Excerpt provided —
*** Begin section ***

Deep Dive

RL Training Pipeline

How neural network bots learn to fight through billions of simulated rounds—from a critical bug fix to ship-specific abilities, with surprises at every stage.

The pipeline

Two machines work in parallel. A Mac runs game development, evaluation, and pushes training instructions. A Windows machine with an RTX 3090 trains models on GPU. They coordinate through git—the simplest protocol that works.

Train

GPU, 7–44 hrs

→

Push Model

git, auto

→

Evaluate

JAX + UE5

→

Diagnose

40+ metrics

→

New Instructions

reward tuning

← Windows agent polls, picks up new instructions, repeats

4,096

Parallel envs

570K

Steps/sec (GPU)

Training phases

Cross-check tests

The simulation

Training happens in a custom JAX physics simulation that mirrors the C++ game engine. 4,096 arenas run in parallel on a single GPU, each simulating complete combat with Newtonian physics, projectile collision, energy management, and up to 17 combat abilities (14 base + 3 ship-specific).

The simulation must match the game exactly or the trained model won't transfer. 31 cross-check tests verify parity: thrust values, wall bouncing, bullet damage, bomb splash radius, mine proximity triggers, ship-specific stats, ability mechanics. When a value changes in C++, the same change must be made in Python. 189 behavior tests and 86 visual tests verify the UE5 side.

*** End section ***

Material shown —

*** Begin section ***

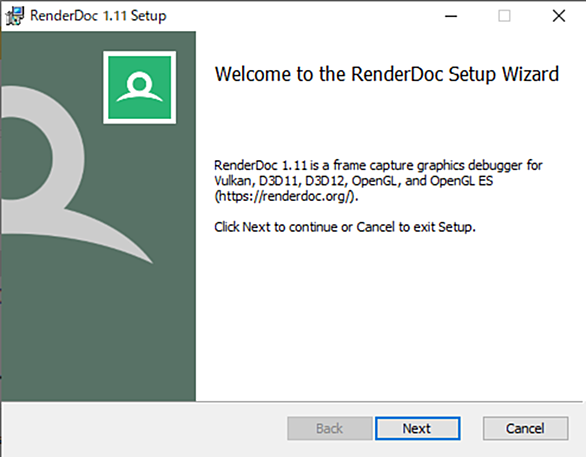Minimize the RenderDoc Setup window
This screenshot has width=586, height=457.
click(451, 16)
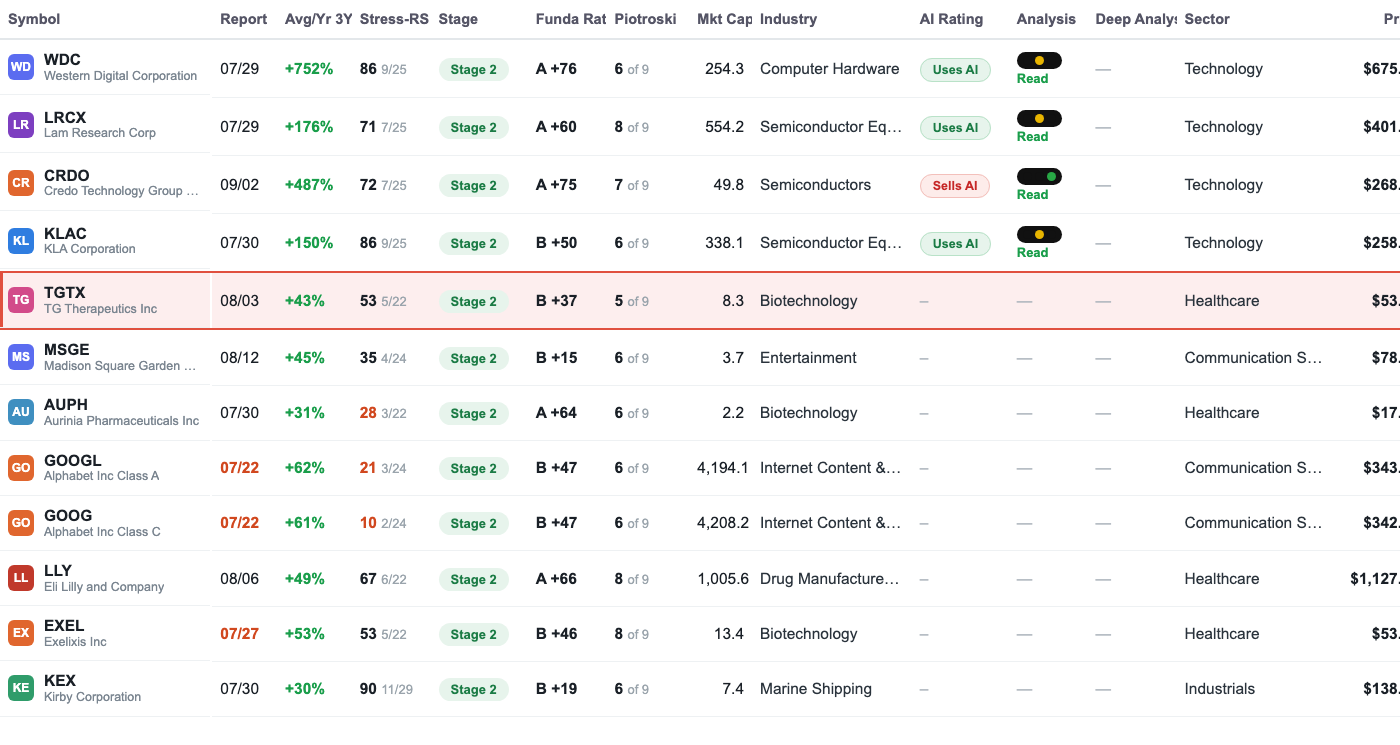The image size is (1400, 745).
Task: Click the Industry column header
Action: point(788,19)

*** End section ***

Directions — In the RL training pipeline page, what graphics card does the Windows machine use to train models?

Solution to the problem — An RTX 3090